The most natural acquirers for this asset — or for the PFAS-free dielectric and process fluids portfolio as a whole — are companies with active fluoride electrolyte programs for solid-state lithium batteries. Cell manufacturers and solid electrolyte developers who are working on halide or fluoride ceramic electrolytes would find this asset directly relevant as either a blocking position against competitors or a defensive addition to their own IP stack. This includes Japanese cell manufacturers (Toyota has an extensive SSB program), Korean conglomerates (Samsung SDI, LG Energy Solution), and U.S.-based SSB startups. Specialty chemical companies supplying electrolyte materials — particularly those with fluorine chemistry capabilities — are a second natural buyer category, as they may seek to license or acquire composition patents before committing to scale-up. Strategic licensees rather than outright acquirers are also a plausible commercialization path. A solid-state battery developer who independently arrives at Na2LiAlF6 as a candidate — through their own screening or academic literature — would need to negotiate around this claim if they intend to commercialize the composition in a lithium-battery device. In that scenario, the asset functions as a licensing lever within a broader portfolio deal. The backup nature of the asset means it is best monetized as part of a portfolio transaction rather than as a standalone sale, since its value compounds with the primary C5 family claims and the broader PFAS-free dielectric portfolio that Lattice Graph has assembled.

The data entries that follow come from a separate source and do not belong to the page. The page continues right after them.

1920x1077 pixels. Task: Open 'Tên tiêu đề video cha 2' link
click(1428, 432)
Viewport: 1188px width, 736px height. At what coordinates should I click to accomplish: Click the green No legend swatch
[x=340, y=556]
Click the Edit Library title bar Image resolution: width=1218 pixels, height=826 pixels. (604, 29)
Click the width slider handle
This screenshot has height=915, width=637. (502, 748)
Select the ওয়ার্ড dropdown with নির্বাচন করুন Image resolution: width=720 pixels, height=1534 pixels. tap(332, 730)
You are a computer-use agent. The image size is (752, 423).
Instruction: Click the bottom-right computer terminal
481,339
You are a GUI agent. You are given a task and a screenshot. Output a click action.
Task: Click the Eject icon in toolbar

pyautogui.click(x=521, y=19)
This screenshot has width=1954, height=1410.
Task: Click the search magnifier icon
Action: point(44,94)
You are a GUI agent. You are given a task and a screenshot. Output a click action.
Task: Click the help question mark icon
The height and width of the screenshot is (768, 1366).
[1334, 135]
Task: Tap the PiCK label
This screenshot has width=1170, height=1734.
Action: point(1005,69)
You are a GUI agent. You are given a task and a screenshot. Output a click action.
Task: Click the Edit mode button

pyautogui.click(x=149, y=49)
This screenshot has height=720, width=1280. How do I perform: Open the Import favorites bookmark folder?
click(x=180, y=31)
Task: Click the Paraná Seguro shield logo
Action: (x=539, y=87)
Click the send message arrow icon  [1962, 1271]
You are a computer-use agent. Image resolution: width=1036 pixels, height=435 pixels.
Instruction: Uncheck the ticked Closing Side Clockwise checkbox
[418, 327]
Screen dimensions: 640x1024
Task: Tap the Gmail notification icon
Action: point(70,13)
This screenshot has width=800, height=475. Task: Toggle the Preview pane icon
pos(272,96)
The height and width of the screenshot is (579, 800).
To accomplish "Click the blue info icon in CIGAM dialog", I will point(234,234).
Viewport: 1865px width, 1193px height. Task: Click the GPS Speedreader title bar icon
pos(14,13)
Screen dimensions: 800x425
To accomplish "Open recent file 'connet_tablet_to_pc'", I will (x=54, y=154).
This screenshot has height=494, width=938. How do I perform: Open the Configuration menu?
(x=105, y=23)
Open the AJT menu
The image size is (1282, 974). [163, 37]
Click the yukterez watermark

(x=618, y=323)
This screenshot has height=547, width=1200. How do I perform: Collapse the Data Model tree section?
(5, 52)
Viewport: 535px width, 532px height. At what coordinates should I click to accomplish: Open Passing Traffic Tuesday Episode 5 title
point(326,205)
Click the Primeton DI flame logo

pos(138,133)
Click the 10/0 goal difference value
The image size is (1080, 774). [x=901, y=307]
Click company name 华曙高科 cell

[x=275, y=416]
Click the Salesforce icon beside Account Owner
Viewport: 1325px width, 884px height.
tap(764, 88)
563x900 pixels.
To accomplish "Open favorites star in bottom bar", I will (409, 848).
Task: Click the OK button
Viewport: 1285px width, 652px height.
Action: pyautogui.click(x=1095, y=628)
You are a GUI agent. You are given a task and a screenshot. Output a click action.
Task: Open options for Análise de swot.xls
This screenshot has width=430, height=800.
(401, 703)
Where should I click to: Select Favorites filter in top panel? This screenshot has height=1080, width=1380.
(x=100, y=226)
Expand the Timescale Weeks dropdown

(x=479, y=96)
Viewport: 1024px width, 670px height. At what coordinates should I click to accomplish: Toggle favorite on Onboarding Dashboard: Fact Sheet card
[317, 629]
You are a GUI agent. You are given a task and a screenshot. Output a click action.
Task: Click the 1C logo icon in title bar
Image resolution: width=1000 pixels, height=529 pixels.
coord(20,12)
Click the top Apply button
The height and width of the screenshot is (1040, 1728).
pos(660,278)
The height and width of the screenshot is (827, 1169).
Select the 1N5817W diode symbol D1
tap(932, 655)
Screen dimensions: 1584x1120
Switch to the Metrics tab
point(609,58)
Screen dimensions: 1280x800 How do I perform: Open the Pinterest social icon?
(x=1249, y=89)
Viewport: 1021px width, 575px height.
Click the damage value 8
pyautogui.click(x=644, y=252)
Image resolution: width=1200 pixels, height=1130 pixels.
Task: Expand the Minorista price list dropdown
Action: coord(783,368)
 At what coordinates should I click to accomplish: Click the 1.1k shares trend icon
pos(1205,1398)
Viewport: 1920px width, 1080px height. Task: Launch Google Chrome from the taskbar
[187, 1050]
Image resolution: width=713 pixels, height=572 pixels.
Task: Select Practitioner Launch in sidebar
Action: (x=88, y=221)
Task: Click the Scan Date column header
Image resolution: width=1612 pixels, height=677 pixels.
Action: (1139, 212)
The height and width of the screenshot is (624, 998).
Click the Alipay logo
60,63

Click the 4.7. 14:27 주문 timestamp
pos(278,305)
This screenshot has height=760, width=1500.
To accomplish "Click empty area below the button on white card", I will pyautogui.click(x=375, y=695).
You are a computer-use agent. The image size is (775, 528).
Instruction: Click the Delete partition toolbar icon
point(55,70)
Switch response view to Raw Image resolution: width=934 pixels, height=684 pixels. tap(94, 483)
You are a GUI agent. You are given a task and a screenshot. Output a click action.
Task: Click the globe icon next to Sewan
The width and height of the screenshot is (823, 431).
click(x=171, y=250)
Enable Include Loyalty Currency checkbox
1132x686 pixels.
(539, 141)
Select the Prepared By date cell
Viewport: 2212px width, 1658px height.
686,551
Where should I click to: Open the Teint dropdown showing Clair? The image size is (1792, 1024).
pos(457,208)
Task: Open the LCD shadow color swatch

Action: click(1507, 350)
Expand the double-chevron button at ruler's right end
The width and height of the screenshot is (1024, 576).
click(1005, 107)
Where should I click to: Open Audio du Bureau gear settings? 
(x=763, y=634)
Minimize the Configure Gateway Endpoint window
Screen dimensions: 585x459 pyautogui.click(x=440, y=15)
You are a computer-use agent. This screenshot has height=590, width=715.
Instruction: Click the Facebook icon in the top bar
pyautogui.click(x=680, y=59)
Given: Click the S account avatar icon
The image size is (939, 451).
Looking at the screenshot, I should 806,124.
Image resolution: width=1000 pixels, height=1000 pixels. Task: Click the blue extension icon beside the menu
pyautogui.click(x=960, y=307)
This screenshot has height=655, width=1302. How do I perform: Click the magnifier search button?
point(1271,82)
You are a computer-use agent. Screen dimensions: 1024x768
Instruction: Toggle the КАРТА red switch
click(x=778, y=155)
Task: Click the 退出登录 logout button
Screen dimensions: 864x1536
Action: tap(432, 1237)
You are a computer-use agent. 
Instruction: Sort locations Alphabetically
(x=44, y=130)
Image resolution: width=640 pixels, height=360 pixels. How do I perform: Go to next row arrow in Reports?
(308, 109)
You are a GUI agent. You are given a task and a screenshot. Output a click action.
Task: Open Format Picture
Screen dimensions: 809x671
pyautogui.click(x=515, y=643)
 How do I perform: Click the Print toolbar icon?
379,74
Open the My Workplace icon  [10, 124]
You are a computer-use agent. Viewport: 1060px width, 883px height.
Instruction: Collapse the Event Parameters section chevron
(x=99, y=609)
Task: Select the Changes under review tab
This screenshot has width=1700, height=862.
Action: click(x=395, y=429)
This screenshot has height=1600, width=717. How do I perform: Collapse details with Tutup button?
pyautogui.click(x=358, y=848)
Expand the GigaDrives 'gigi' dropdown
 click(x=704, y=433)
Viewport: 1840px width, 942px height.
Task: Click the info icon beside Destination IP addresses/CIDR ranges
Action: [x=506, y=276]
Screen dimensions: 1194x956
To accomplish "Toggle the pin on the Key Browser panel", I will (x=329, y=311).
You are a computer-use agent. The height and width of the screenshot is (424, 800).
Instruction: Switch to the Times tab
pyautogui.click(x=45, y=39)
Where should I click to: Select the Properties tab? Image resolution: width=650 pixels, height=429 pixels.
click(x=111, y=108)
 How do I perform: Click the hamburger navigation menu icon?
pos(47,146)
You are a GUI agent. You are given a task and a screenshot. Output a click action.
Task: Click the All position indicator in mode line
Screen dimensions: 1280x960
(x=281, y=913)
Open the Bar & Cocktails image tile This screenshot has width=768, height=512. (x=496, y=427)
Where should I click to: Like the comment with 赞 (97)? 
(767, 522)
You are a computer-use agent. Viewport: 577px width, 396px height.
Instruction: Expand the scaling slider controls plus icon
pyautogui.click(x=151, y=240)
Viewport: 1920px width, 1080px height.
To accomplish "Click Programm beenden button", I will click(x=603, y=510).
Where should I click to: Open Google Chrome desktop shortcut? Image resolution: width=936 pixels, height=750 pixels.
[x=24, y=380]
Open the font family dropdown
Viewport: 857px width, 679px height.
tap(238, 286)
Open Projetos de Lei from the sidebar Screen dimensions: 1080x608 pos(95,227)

The primary risk for this asset is the open dynamic stability gate. If the finite-displacement phonon calculation reveals imaginary modes — indicating that the claimed structure is dynamically unstable at the equilibrium geometry — the physical basis for the electrolyte application claim would be weakened, and any buyer would need to account for the possibility that the composition requires a different polymorph, a doped variant, or elevated temperature to be practically useful. This risk is not unique to Na2LiAlF6; it is a standard validation gap for any material at this stage of the pipeline, and it is why the phonon calculation is the explicitly identified next step. The single-source bandgap data (one DFT database entry rather than cross-validated calculations) is a secondary data-quality risk — the 7.7 eV figure is physically plausible for a fluoroaluminate but has not been independently confirmed. The de-risking roadmap is clear: commission the finite-displacement phonon calculation (a routine DFT task, typically days of compute time), followed by EIS measurement on a pressed or sintered pellet to establish ionic conductivity. If both gates pass, the asset advances to a materially stronger proof state and the commercial case for the backup position solidifies. The narrow claim scope — which is both the asset's FTO strength and its commercial limitation — means that even a strong proof state will not yield a broad market position; the value remains as a defensive wedge and design-around barrier within the C5 family rather than as a standalone commercial product platform.